Tofu Tikka Masala
This vibrant plant-based dish features tofu marinated in a homemade spice blend and creamy yogurt, broiled to smoky perfection. Coated in a rich, tangy tomato-onion gravy finished with coconut milk and herbal notes of fenugreek, it delivers authentic Indian flavors in a wholesome vegan format.
Instructions
- 1
Press extra-firm tofu (2 block) for 30 minutes to remove excess moisture.
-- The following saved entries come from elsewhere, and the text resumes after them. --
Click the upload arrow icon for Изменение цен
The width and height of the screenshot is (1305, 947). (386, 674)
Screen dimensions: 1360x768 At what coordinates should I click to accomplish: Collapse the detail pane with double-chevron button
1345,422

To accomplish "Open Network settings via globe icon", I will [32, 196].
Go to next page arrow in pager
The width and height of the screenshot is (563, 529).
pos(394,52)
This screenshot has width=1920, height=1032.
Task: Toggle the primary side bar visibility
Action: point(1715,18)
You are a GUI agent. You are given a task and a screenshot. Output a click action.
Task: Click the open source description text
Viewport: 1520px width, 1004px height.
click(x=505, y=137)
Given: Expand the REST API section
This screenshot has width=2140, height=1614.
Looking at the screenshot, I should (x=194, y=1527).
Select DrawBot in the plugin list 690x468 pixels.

Tear the tofu into medium-sized chunks and place in a large bowl.
- 2
In a small pan, toast cumin seeds (1.5 tsp), coriander seeds (4 tsp), whole cloves (6), black peppercorns (30), green cardamoms (6), cinnamon sticks (2 inch), and kasoori methi (0.5 tbsp) for 3 minutes until fragrant. Grind to a fine powder.
- 3
Mix the ground spice blend with red chili powder (1.5 tsp), ground turmeric (1 tsp), paprika (1 tsp), ground ginger (1 tsp), and ground nutmeg (0.5 tsp). Whisk this with plant based yogurt (1 cup), garlic cloves (3 clove), ginger (0.5 inch), lemon juice (2 tbsp), grapeseed oil (1.5 tbsp), and kosher salt (1.5 tsp). Gently coat the tofu chunks and marinate for at least 120 minutes.
- 4
Preheat a cast iron skillet in the oven at 500°F (260°C). Transfer the tofu to the hot skillet and broil on high for 12 minutes until charred in spots.
- 5
Heat grapeseed oil (3 tbsp) in a large pan. Toast cumin seeds (1 tbsp) for 1 minute, then add hot dried chilies (6) for 30 seconds.
- 6
Sauté red onion (1) with a pinch of salt for 8 minutes. Add garlic cloves (6 clove), ginger (1.5 inch), serrano (1), and ground turmeric (0.5 tsp). Cook for 1 minute.
- 7
Stir in red chili powder (1 tsp), ground coriander (0.5 tsp), and tomato paste (2 tbsp). Cook for 1 minute while stirring.
- 8
Add tomatoes (1 lb), chopped cilantro (1 cup) stems, and water (3 tbsp). Cover and simmer for 15 minutes until the liquid has evaporated.
- 9
Stir in coconut milk (1 can), garam masala (1 tbsp), kasoori methi (2 tbsp), plant butter (1 tbsp), and lemon juice (1 tbsp). Fold in the broiled tofu and simmer for 2 minutes.
- 10
Season with kosher salt (1.5 tsp) to taste. Garnish with cilantro leaves and serve over white rice (3 cup).